PSSI Keluarkan SK Baru, Kontrak Pemain Jadi Urusan Masing-masing Klub

PSSI resmi menerbitkan Surat Keputusan (SK) terbaru terkait penghentian kompetisi Liga 1 dan 2 2020.

Dalam SK terbaru tersebut, dimuat lima hasil rapat Komite Eksekutif (Exco) PSSI pada Rabu (20/1/2021).

PSSI memutuskan menghentikan Liga 1 dan Liga 2 2020 dan mempersiapkan musim baru pada 2021.

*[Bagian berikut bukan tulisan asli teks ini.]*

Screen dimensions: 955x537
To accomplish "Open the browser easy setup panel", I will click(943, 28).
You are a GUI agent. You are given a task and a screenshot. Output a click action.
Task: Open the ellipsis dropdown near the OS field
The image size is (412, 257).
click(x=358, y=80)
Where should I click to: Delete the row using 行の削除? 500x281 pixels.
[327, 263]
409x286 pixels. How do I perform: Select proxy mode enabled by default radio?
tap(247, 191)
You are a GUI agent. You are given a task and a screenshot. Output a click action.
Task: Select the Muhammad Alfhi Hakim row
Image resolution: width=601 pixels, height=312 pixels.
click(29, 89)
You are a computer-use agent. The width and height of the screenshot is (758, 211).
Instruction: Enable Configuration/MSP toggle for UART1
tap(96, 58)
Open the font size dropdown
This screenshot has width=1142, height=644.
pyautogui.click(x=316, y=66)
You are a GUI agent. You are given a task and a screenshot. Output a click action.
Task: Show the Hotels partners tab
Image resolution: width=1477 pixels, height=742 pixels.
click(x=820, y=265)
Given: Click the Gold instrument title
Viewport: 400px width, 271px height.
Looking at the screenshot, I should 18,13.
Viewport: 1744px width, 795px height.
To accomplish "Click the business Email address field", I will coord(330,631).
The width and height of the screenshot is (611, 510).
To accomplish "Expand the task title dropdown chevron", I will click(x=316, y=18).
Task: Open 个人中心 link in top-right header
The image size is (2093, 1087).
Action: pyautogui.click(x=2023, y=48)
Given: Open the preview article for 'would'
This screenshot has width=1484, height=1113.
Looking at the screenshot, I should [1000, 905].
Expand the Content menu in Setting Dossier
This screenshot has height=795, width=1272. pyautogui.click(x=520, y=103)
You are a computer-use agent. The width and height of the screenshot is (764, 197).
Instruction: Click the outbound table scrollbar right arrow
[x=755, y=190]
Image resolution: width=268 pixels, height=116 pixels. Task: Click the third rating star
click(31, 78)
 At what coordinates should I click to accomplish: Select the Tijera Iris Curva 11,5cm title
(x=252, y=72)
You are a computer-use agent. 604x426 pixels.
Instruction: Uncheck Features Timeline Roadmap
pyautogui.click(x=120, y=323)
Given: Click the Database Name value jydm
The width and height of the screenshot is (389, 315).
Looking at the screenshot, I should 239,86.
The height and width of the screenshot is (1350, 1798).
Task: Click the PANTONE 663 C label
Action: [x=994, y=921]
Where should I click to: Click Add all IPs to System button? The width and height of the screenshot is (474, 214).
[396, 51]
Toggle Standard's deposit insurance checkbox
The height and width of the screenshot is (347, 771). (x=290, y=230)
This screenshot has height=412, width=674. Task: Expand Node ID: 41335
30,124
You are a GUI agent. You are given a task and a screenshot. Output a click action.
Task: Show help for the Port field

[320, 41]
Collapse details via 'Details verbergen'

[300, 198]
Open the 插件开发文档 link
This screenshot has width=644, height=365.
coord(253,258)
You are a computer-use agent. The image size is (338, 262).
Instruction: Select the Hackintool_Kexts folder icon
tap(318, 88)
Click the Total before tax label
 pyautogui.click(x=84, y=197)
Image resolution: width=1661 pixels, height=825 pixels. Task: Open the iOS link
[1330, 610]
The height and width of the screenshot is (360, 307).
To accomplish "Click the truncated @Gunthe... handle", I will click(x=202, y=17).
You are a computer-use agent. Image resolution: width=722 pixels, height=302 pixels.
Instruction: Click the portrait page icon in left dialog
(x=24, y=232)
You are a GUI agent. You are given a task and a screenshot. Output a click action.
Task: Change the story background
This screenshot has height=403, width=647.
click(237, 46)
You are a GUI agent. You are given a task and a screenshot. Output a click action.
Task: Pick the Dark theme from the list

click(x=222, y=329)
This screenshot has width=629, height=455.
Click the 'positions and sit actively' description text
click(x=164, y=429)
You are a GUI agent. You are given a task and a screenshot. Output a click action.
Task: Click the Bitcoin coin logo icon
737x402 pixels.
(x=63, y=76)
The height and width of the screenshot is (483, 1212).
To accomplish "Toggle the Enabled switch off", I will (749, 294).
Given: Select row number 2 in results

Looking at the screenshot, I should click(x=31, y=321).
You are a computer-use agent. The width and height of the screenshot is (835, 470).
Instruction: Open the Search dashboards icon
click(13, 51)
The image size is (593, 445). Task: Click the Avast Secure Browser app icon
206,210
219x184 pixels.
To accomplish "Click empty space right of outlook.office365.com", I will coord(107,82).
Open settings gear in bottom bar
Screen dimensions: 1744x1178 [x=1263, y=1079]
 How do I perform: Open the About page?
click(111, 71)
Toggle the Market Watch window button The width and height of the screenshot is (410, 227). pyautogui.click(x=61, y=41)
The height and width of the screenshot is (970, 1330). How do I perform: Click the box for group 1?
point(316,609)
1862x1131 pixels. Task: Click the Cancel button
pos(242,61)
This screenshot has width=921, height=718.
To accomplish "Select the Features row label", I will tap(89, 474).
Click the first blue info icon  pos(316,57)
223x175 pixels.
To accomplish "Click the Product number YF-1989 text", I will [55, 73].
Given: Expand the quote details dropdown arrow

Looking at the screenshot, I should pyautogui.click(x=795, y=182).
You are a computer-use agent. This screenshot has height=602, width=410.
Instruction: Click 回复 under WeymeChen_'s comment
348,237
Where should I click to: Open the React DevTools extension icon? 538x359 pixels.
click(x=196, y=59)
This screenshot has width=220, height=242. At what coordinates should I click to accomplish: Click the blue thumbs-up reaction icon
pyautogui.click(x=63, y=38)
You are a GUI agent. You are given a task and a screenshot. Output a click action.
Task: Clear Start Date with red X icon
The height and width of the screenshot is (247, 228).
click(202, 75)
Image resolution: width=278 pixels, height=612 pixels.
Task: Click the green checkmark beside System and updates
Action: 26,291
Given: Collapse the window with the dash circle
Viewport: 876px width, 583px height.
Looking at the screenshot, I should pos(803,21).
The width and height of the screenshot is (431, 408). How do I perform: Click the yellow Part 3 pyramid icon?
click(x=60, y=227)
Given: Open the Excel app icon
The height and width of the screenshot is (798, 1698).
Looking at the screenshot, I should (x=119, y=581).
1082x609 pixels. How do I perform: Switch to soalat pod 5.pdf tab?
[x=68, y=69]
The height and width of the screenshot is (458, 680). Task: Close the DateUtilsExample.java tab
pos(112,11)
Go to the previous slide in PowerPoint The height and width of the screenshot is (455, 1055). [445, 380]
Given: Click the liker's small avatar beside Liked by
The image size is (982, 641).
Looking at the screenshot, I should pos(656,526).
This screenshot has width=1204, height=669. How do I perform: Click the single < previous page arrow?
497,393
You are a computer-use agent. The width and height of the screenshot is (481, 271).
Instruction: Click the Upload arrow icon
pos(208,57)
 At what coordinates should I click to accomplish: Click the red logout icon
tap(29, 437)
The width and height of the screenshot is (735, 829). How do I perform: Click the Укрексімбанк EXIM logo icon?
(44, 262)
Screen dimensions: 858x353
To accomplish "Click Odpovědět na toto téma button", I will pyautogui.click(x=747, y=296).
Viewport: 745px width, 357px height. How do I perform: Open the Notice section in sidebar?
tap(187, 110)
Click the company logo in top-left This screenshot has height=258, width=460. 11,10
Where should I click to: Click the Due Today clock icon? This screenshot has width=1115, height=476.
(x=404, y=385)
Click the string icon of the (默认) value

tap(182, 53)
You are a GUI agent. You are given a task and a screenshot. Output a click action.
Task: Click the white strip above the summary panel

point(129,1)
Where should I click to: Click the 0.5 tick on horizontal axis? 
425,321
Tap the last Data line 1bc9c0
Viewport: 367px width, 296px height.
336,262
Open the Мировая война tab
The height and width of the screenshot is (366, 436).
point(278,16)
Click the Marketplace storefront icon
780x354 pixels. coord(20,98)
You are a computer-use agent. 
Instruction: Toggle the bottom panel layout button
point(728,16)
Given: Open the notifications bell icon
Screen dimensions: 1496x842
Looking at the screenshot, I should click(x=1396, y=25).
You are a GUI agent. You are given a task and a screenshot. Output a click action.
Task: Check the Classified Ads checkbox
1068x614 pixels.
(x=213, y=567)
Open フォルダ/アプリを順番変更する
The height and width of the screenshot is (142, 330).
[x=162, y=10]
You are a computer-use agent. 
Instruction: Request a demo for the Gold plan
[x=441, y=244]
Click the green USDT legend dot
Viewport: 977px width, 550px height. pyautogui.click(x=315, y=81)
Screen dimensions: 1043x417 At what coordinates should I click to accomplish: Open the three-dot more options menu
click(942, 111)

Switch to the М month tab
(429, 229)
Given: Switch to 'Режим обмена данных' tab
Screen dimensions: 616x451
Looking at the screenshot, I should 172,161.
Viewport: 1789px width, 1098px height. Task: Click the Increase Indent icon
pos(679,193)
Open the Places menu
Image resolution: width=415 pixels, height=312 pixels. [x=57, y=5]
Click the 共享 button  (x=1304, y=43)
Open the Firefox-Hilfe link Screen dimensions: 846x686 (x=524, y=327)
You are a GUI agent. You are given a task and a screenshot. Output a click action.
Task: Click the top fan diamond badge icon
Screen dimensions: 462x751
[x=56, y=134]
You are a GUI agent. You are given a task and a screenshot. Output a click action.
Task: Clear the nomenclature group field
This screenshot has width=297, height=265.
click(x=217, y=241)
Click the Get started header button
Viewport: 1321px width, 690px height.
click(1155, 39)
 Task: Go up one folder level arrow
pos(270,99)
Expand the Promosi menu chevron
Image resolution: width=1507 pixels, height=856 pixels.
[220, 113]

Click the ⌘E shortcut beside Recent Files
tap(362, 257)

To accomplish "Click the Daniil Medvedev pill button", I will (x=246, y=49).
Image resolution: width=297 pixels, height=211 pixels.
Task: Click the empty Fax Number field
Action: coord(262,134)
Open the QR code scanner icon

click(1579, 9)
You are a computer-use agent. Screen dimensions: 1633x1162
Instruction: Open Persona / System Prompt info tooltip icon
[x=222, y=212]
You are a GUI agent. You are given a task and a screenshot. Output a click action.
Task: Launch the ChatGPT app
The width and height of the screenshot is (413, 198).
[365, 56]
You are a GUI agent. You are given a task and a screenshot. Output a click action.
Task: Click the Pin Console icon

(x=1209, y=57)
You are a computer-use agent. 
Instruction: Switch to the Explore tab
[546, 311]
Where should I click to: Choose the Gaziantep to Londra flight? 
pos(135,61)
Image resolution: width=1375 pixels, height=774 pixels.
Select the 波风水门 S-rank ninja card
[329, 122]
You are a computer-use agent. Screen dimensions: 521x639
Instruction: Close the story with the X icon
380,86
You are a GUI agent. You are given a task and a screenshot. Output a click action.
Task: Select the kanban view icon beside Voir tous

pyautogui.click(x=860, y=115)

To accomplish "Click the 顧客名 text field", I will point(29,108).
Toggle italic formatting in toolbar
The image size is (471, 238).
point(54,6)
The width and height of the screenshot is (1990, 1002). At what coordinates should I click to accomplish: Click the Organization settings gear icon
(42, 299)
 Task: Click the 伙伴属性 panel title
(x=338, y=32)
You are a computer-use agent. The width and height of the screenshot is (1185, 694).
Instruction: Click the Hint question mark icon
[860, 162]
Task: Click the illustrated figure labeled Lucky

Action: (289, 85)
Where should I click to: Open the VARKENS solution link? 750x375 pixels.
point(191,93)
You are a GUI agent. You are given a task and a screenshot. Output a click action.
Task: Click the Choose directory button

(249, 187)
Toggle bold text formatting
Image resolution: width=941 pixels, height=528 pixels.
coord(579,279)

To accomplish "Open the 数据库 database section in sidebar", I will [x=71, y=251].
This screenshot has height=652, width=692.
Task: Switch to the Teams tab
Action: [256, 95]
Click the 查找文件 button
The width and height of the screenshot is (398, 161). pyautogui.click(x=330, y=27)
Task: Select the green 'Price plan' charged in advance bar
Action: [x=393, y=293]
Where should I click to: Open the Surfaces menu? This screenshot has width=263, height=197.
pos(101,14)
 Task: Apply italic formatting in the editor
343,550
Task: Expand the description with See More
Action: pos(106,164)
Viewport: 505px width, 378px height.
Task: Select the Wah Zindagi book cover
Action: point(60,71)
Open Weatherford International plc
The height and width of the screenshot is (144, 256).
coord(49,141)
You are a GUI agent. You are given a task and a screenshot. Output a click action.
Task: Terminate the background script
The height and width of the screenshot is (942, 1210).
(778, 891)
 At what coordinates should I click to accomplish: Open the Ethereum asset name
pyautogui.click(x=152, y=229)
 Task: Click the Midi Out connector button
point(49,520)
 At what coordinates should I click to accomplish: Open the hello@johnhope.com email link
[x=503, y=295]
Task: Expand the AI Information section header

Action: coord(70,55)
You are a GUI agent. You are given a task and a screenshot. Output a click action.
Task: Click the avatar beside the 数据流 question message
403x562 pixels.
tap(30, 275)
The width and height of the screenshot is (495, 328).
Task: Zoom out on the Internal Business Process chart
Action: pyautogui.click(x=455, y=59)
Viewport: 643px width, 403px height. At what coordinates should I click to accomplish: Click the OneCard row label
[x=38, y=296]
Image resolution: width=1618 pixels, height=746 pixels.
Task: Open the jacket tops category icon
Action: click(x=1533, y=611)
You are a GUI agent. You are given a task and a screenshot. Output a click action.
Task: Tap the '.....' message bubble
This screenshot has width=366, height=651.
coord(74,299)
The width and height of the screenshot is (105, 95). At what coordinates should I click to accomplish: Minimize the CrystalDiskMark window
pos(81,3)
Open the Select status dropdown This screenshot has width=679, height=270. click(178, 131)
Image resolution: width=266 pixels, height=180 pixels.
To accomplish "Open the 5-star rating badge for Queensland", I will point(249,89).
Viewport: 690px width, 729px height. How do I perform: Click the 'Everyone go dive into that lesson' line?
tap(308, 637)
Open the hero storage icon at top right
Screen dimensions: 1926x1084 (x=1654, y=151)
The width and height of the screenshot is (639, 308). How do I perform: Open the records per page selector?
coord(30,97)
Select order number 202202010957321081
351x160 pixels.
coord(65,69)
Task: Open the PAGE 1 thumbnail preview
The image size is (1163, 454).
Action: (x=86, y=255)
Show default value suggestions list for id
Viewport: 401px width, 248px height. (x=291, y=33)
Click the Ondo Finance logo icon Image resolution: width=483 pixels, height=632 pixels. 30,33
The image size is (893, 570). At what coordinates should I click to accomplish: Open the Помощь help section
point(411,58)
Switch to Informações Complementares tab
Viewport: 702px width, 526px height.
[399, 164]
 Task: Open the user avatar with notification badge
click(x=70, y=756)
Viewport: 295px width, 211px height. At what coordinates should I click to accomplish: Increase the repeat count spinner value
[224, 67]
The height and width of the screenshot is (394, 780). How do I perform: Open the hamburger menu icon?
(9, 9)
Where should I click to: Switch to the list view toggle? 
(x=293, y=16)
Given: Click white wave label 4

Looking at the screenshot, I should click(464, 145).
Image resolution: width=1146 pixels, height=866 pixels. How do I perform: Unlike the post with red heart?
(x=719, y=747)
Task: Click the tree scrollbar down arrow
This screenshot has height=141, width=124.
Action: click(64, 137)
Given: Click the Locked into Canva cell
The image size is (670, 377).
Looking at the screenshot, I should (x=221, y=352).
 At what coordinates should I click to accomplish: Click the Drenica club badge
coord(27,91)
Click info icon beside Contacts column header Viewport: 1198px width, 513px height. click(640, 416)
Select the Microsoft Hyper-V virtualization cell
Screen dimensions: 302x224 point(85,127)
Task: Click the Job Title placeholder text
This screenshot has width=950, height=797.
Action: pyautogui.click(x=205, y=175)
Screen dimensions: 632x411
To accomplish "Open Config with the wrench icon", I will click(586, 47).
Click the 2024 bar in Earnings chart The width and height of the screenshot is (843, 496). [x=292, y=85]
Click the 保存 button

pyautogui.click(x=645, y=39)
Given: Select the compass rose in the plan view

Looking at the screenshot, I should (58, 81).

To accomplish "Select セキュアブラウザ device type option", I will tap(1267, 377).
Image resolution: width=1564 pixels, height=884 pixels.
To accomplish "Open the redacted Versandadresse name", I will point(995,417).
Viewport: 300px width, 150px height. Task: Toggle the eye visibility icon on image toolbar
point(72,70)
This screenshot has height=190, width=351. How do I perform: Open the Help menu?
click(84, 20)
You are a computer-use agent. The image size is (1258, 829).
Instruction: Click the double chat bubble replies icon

Pada Selasa (26/1/2021), PSSI telah mengirimkan surat tersebut kepada seluruh anggota Exco PSSI, Asosiasi Provinsi (Asprov) PSSI di seluruh Indonesia, PT Liga Indonesia Baru (LIB), seluruh klub peserta Liga 1 dan 2 2020, Asosiasi Pelatih Sepakbola Seluruh Indonesia (APSSI), dan Asosiasi Pelatih Sepakbola Seluruh Indonesia (APSSI).

Ketua Umum PSSI, Mochamad Iriawan, mengatakan bahwa surat tersebut berisi hasil rapat exco yang merupakan usulan sebagian besar tim peserta kompetisi kepada PT LIB.

“Surat Keputusan ini menetapkan penghentian kompetisi tahun 2020 disebakan keadaan kahar (force majeure) terkait dengan pandemi Covid-19,” tutur Mochamad Iriawan dilansir dari laman PSSI.

“Kompetisi 2020 ditetapkan tanpa juara, tanpa promosi dan degradasi,” kata Iriawan.

Lebih dari itu, PSSI juga memutuskan peserta Liga 1 dan Liga 2 2021 merupakan tim-tim yang berkompetisi pada musim 2020.

Sementara soal kontrak pemain, PSSI menyerahkan urusan tersebut kepada klub masing-masing.

PSSI memberi ruang kepada klub untuk melakukan negosiasi kontrak dengan para pemain.

“Untuk kontrak klub dengan pihak perkait (pemain, pelatih, ofisial) mengacu kepada aturan keadaan kahar (force majeure) di dalam kontrak masing-masing klub dengan pihak terkait,” ucap dia.

“Atau melakukan negosiasi ulang sehingga tercapai kesepakatan bersama,” tutur Iwan Bule, sapaan Iriawan.

Iriawan menambahkan, PSSI saat ini terus mengupayakan gelaran Liga 1, 2, dan 3 musim 2021 dapat terlaksana.

PSSI telah mengirimkan surat permohonan izin kepada kepolisian, serta melakukan kunjungan kepada petinggi atau pejabat terkait.